The New Yorker
October 15,

"Pure Pop for Now People"

Ryan Adams, still in his mid-twenties, has been handpicked by critics to lead the alternative-country revolution, and for good reason: in the last five years, he has released five records, four with the now-defunct outfit Whiskeytown and last year's solo debut "Heartbreaker." "Gold" (Lost Highway), the hot-on-the-heels followup, illustrates Adams's prolific talent: though the album already has sixteen songs, Adams has tacked another five compositions on a bonus disk.

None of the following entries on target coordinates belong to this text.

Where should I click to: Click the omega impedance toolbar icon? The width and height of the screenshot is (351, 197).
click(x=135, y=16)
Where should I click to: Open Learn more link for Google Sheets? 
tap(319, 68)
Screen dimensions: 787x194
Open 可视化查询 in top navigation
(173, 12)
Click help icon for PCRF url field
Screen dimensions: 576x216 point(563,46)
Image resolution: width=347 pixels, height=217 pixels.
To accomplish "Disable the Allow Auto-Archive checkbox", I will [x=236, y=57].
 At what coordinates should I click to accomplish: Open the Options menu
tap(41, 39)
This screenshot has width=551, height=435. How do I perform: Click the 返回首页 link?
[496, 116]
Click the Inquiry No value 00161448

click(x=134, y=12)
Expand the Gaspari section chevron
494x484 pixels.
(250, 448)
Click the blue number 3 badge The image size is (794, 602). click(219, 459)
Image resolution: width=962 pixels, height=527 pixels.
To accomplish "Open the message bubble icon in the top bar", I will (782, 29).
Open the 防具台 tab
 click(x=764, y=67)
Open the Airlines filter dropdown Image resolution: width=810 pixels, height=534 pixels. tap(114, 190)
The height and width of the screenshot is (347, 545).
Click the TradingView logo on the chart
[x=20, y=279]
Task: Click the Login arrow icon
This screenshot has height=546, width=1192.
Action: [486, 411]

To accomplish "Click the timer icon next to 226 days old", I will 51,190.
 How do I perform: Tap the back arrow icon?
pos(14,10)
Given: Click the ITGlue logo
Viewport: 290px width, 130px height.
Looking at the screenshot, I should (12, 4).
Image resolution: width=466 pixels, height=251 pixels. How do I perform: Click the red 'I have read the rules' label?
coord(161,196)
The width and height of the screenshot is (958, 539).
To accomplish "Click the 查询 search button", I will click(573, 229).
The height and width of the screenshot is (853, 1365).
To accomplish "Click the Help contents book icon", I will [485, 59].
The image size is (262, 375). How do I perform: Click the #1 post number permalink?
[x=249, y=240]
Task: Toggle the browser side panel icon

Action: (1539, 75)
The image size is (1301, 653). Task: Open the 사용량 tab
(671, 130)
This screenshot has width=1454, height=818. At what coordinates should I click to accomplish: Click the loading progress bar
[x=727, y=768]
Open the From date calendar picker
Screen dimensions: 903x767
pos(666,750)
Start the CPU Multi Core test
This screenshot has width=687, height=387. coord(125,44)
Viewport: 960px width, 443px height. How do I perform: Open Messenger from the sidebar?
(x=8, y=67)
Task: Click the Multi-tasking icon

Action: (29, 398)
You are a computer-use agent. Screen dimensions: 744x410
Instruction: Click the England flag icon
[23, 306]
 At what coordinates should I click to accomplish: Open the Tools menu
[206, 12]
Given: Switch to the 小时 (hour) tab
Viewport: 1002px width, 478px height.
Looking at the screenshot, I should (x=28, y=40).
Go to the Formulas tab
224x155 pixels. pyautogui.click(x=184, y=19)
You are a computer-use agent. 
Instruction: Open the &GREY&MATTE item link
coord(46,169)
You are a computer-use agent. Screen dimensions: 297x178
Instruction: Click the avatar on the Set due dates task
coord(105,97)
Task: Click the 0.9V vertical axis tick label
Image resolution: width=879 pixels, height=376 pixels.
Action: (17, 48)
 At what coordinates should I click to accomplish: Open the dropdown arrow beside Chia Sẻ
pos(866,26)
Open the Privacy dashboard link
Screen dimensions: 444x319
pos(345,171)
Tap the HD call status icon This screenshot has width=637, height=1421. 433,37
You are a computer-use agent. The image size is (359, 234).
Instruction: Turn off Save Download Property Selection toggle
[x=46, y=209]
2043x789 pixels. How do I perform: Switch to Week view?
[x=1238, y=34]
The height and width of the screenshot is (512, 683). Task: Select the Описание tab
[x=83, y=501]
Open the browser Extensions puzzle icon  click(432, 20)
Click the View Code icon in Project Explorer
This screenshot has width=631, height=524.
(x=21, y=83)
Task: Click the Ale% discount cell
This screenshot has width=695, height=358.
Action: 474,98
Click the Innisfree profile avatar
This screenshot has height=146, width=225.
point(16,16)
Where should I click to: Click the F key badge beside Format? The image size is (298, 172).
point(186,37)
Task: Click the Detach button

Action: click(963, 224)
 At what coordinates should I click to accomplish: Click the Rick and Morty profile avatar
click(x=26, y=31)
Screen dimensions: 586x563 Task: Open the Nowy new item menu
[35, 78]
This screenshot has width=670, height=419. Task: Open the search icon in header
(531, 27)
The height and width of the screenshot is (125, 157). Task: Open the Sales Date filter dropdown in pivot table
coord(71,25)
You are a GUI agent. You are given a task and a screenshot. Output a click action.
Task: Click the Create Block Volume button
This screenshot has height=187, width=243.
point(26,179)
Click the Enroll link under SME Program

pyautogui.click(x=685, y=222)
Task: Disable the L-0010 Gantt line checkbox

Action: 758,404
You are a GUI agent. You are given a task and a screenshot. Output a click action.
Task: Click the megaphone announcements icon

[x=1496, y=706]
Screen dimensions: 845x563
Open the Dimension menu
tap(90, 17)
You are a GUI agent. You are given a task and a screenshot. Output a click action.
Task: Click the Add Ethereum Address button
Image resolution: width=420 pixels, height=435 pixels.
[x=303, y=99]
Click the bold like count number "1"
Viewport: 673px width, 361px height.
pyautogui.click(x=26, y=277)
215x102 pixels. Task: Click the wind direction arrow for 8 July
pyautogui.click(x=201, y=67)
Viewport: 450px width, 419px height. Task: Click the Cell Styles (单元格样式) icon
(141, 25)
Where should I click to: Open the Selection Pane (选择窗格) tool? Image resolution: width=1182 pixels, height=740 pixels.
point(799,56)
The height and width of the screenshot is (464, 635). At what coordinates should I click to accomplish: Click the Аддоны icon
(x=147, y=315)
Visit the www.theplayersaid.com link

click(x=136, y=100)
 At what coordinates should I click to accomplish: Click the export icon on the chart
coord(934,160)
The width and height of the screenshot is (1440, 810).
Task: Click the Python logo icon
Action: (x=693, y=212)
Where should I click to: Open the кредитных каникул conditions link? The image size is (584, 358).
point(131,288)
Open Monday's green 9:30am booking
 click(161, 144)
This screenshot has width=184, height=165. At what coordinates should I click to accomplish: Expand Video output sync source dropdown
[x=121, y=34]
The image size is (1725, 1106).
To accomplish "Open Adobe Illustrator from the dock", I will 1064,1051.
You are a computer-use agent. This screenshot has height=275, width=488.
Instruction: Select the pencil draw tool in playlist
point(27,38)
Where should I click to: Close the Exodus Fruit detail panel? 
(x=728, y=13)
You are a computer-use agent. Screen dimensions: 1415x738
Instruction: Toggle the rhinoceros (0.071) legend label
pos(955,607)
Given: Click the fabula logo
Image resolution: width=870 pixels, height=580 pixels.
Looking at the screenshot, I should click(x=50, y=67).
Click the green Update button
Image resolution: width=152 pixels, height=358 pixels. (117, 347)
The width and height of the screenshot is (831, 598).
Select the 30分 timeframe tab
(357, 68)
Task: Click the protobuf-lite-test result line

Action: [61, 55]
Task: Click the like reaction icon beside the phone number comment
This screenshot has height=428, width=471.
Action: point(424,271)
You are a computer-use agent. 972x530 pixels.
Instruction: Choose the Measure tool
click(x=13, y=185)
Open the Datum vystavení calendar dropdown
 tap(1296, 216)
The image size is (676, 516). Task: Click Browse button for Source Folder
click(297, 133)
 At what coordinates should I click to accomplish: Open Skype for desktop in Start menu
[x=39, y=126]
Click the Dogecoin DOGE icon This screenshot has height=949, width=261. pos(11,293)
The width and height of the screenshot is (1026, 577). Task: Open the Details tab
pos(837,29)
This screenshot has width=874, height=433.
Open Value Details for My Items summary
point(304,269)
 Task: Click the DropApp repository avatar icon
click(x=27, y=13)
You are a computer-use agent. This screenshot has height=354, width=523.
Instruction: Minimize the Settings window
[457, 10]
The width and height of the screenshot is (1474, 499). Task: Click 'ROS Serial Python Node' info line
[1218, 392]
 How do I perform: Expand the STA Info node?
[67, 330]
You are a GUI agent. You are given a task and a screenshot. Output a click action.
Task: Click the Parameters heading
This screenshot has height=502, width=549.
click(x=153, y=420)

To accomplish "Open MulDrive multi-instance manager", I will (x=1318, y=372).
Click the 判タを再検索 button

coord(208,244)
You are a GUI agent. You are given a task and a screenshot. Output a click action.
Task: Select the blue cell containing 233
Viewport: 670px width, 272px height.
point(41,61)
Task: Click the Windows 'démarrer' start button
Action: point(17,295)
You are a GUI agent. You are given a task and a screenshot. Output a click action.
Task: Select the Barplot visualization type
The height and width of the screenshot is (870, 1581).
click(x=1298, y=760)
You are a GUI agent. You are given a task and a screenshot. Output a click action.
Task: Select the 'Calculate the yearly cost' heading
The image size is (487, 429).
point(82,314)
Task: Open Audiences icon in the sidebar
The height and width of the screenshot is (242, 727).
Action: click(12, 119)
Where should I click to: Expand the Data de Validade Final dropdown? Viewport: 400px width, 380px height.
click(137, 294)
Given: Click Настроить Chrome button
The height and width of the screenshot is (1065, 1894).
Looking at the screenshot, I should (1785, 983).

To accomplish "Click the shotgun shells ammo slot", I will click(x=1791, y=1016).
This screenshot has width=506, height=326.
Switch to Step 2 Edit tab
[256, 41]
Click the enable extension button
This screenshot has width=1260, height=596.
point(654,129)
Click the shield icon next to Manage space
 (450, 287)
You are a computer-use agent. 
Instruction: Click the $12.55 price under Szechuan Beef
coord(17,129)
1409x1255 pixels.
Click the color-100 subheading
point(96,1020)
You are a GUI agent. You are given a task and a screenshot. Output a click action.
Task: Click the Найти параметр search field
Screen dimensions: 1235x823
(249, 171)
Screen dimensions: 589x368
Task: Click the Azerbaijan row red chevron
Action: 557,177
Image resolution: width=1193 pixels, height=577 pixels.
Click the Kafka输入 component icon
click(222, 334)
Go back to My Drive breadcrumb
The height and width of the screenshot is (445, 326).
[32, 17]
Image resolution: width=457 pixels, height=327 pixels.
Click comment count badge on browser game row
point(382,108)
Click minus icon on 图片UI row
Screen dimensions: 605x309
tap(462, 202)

The moods here range far and wide from the jaunty, motormouthed opening track, "New York, New York" to the fragile "Harder Now That It's Over." While "Heartbreaker" was earthy and hushed, performed largely without drums and mostly with the hyperauthentic team of Gillian Welch and David Rawlings, this time around Adams employs grizzled session pros like Benmont Tench and Jim Keltner. The result takes Adams even further from country music, into polished, precocious, sometimes prolix pop that isn't shy about its radio roots: echoes of the Band, the Rolling Stones, and even Cat Stevens drift through the album.

The year that Ryan Adams was born, Elton John was dominating the pop-music world with hits like "The Bitch Is Back" and "Don't Let the Sun Go Down on Me." How odd, then, to find tucked away in the liner notes to John's new album, "Songs from the West Coast" (Universal), a child-is-father-to-the-man dedication: "Special thanks to Ryan Adams, who inspired me to do better." John has spent the last decade cranking out grandly sappy ballads and counting (or is that spending?) his millions; this record has been touted as a return to the sharper pop of his early years. And in some sense, it is: the opening song, "The Emperor's New Clothes," and the first single, "I Want Love," prove that the lifelong collaboration between John and his lyricist Bernie Taupin is still fertile. Even in the weaker moments-"American Triangle," a song about the gay-bias murder of Matthew Shepard, is as flat as a high school book report-John sounds revitalized.

If John was the king of seventies pop, the clown prince was Nick Lowe, who combined impeccable melodies with an incorrigible sense of humor and managed to turn out a series of nearly perfect singles, including "Cruel to Be Kind," "So It Goes," and ("What's So Funny 'Bout) Peace, Love, and Understanding." Over the last decade, Lowe has refashioned himself as a torchy balladeer, first on 1994's "The Impossible Bird" and then on 1998's "Dig My Mood." "The Convincer" (Yep Roc) is his mellowist outing yet. With the exception of one light rockabilly exercise, the songs rarely rise above a whisper, musically or lyrically-the topic here is love among adults, sometimes resigned, sometimes wry, sometimes warm. While Lowe's emotional sophistication is indisputable (songs like "Lately I've Let Things Slide," "Bygones (Won't Go)," and "Let's Stay In and Make Love" are every bit as wise as their titles), "The Convincer" is, finally, a slight disappointment-not dim but muted, and without enough flashes of wit.